Przykładowo Prime Bit po paru miesiącach od debiutu zmienił prognozę zysków netto za 2018 rok z 776 tys. do… zaledwie 25 tysięcy złotych, Creativeforge Games wydał mocno nieudaną grę, a z kolei The Dust po serii stratnych kwartałów postanowił niemal całkowicie zmienić swoją strategię. Nie najlepiej działo się także w przypadku 7Levels, które już tuż po debiucie było upominane przez GPW za nieterminowe publikowanie raportów, a z kolei w spółce T-Bull spadki przybrały taką siłę, że dziś ze względu na zbyt małą kapitalizację nie mógłby on nawet wejść na główny rynek. 18 grudnia na giełdzie zadebiutowało ponadto Movie Games, które także póki co traciło (-11 proc.), choć jest jeszcze zdecydowanie zbyt wcześnie, by już oceniać tę spółkę.

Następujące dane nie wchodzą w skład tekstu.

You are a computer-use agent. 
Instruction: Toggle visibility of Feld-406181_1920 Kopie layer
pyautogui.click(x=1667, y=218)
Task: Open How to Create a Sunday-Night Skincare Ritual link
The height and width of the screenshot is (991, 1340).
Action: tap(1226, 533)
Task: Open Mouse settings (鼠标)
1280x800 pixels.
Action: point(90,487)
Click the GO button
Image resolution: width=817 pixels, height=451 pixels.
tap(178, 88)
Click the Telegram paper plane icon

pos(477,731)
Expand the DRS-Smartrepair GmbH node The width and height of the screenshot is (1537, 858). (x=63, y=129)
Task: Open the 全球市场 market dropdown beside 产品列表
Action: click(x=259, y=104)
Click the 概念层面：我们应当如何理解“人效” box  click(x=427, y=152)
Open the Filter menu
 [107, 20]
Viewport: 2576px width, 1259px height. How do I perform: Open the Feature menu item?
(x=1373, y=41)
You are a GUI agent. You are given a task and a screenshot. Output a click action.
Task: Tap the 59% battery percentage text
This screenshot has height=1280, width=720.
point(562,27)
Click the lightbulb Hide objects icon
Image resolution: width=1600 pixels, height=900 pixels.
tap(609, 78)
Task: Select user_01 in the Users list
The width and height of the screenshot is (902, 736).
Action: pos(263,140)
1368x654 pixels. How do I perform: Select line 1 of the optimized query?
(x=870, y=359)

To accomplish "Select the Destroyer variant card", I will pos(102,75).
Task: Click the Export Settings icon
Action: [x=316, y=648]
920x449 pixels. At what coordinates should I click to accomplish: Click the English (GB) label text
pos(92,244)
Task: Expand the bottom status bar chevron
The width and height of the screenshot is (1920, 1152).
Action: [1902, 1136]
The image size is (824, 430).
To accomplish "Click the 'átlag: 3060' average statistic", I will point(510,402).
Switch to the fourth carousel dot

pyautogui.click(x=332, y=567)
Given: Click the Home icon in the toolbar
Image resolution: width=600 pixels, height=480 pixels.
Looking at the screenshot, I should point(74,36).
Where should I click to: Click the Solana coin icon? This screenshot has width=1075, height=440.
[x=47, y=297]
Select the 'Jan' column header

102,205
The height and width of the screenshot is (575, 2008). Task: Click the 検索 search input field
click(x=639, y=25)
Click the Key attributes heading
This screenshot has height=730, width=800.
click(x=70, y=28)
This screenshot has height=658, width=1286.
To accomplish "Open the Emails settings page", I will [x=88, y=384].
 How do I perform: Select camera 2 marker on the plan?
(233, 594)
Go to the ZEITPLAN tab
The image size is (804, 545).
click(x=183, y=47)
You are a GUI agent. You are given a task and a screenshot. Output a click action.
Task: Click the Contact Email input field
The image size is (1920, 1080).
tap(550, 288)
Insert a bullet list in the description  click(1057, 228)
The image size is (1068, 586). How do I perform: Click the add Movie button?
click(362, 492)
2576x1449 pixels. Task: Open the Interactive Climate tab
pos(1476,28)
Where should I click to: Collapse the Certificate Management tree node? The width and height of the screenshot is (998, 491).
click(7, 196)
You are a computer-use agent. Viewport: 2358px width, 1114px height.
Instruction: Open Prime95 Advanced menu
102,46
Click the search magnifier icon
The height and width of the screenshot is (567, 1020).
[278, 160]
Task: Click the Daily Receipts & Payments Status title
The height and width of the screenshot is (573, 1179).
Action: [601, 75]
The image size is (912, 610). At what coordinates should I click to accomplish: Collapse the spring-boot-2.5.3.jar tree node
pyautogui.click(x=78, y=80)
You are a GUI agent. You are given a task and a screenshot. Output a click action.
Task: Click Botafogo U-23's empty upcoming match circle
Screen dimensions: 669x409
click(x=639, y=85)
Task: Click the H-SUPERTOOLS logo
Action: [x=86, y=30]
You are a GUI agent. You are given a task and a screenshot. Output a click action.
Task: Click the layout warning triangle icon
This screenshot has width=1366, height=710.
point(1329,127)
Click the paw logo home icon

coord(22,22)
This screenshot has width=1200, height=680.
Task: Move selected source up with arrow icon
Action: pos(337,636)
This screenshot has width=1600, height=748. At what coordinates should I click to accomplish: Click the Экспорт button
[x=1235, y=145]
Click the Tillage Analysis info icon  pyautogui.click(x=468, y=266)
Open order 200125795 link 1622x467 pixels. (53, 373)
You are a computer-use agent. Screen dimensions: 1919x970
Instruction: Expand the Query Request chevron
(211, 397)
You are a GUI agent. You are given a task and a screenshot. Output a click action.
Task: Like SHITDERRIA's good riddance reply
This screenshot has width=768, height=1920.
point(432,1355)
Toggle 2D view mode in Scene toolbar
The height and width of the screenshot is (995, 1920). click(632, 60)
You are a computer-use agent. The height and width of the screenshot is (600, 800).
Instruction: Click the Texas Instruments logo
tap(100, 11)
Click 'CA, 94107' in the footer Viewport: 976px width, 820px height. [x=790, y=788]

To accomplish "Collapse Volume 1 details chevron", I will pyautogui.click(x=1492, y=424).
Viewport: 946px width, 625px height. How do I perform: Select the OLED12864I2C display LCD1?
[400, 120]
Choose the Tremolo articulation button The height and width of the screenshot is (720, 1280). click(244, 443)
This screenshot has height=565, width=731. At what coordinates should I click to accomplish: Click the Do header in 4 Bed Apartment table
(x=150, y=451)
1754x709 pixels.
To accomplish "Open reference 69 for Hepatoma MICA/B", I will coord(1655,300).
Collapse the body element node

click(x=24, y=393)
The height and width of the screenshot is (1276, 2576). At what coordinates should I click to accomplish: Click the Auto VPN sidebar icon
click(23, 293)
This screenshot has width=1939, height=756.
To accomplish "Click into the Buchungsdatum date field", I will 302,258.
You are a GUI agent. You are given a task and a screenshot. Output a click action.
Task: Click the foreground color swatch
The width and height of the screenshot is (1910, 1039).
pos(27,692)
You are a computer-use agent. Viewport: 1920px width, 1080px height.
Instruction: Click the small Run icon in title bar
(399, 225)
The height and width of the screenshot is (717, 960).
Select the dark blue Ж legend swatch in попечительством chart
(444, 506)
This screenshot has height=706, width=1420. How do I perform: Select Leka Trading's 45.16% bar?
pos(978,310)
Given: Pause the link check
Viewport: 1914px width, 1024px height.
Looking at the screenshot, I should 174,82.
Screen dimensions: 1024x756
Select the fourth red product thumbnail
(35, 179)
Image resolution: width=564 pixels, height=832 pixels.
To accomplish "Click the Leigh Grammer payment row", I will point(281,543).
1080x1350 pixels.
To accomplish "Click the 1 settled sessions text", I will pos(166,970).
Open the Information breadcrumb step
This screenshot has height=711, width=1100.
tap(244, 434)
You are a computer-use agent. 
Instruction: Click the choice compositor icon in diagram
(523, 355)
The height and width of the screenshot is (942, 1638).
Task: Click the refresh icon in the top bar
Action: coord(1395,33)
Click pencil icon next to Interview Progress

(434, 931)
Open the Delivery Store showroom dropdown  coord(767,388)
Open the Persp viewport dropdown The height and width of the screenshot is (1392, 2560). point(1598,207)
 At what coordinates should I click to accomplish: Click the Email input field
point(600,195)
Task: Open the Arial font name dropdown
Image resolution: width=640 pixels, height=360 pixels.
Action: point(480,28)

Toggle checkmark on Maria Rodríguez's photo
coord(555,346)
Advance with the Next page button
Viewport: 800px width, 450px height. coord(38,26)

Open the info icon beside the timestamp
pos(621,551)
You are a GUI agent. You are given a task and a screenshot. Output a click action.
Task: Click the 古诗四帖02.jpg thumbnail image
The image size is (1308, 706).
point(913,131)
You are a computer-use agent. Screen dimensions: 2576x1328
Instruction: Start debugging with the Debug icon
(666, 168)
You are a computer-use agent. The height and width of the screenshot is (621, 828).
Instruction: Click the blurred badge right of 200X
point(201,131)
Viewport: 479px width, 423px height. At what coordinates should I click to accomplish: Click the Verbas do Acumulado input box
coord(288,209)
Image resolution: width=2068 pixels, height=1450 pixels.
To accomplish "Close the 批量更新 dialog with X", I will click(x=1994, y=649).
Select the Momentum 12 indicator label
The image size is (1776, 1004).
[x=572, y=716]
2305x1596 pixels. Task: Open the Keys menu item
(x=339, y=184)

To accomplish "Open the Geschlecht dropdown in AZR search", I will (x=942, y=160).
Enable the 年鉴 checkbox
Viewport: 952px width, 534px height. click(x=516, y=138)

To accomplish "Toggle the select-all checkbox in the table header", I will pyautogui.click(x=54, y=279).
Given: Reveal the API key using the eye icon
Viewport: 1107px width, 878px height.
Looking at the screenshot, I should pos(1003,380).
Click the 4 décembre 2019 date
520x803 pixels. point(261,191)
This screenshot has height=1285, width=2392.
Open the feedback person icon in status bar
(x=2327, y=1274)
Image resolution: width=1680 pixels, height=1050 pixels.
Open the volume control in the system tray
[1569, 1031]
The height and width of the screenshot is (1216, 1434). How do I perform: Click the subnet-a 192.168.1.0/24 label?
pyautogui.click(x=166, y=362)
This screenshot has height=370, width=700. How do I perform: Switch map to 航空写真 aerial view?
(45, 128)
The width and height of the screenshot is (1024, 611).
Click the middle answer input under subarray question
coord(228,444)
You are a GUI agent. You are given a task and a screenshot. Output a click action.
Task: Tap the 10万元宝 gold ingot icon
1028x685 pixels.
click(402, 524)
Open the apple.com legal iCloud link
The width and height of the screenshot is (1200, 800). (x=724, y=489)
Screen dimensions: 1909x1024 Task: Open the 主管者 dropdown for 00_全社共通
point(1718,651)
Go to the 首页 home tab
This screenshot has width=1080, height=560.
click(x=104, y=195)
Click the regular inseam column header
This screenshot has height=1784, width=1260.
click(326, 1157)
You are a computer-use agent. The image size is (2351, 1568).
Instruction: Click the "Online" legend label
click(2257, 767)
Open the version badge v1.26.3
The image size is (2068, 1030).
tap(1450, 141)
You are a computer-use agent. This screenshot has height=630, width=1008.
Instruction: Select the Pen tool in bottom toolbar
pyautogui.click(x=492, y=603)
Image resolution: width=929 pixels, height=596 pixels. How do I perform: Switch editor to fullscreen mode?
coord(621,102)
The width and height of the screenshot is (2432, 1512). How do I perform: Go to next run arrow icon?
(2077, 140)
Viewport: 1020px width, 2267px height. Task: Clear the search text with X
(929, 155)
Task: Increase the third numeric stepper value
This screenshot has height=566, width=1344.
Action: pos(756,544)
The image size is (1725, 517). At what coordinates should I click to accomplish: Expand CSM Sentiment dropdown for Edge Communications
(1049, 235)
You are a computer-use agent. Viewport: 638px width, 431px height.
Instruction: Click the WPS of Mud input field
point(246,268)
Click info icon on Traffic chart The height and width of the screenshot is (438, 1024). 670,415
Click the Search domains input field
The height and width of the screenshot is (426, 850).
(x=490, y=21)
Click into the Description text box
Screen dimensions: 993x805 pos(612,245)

Mijający rok na GPW inwestorzy i tak z pewnością zapamiętają jako okres świetności producentów gier. Jak się jednak okazało, nie na każdej spółce gamingowej można było zarobić, a średnia roczna stopa zwrotu dla całej branży wyniosła niezbyt oszołamiające niecałe 10 proc. Jest to jednak wynik i tak znacznie lepszy niż w przypadku reszty giełdowych spółek, które w zdecydowanej większości zniżkowały. Co więcej, jedne z największych inwestycyjnych „perełek” 2018 roku pochodzą właśnie z branży gier.